Michael Ballhaus hat für Fassbinder und Scorsese die Kamera geführt. Nun lehrt er seine Kunst an der italienischen Slow-Food-Uni. Denn Kochen und Filmen haben für ihn vieles gemeinsam.

Die Pizza blubbert, das Messer hackt, das Brot kracht, der Einkaufswagen fährt. Am Griff: Michael Ballhaus, seine Ladung: ein Filmstudent. Szenen aus der Dokumentation „A Day in Eataly“, die am Mittwoch auf der Berlinale beim „Kulinarischen Kino“ zu sehen ist.

Auf den Filmfestspielen, vor zwei Jahren, fing auch alles an.

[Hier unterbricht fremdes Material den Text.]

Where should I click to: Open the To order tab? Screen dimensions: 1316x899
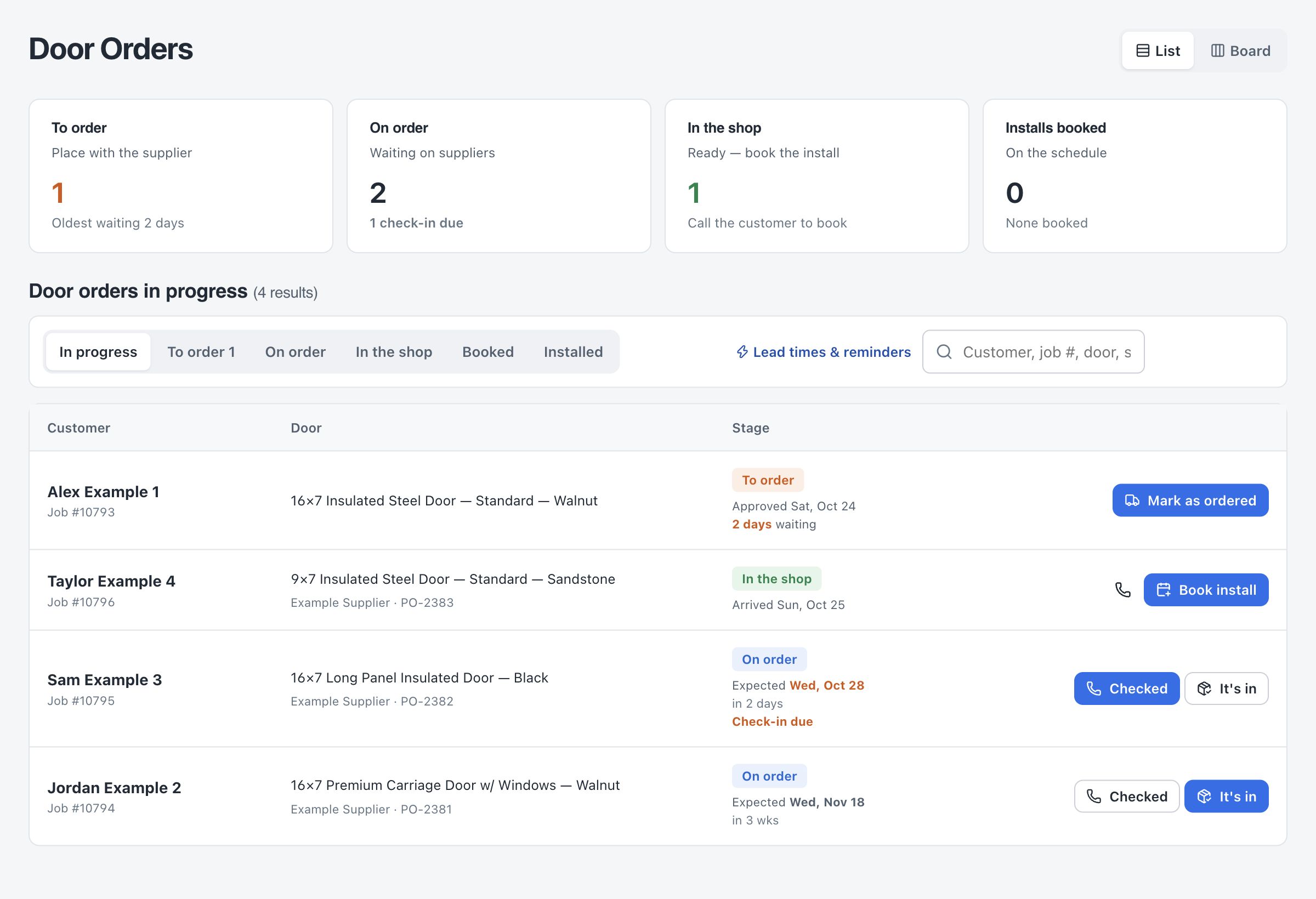coord(201,352)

Berlinale-Chef Dieter Kosslick, der das Essen so sehr wie das Kino liebt, hatte Slow Food-Gründer Carlo Petrini zusammen mit dem Kameramann auf ein Podium gesetzt. Auch wenn der eine kein Englisch, der andere kein Italienisch sprach, verstanden haben sie sich sofort.

Petrini erzählte von der neuen Slow-Food-Universität im italienischen Pollenzo, wo Studenten aus aller Welt „Gastronomische Wissenschaften“ studieren – und Exkursionen zu Produzenten in aller Welt unternehmen: zu Weingütern in Kalifornien, Kleinbauern in Indien, Fischern am Po. Es sei doch schade, da war man sich einig, wenn man diese einzigartigen Erfahrungen nicht aufbewahrt. Und so entstand die Idee, den Studenten des Essens auch das Filmen beizubringen.

Der bekannteste und erfolgreichste Kameramann Deutschlands, berühmt für seine enge Zusammenarbeit mit Fassbinder und Scorsese, dafür, wie er Michelle Pfeiffer in „Die fabelhaften Baker Boys“, Paul Newman und Tom Cruise in „Die Farbe des Geldes“ mit der Kamera umschmeichelte, der bei „Gangs of New York“ von einem 100-Millionen-Budget profitieren konnte, machte sich also ans Low-Low-Low-Budget-Werk. Zusammen mit Thomas Struck, Dokumentarfilmer und Leiter des Kulinarischen Kinos, und einem seiner Filmstudenten fuhr Ballhaus im Sommer ins Piemont.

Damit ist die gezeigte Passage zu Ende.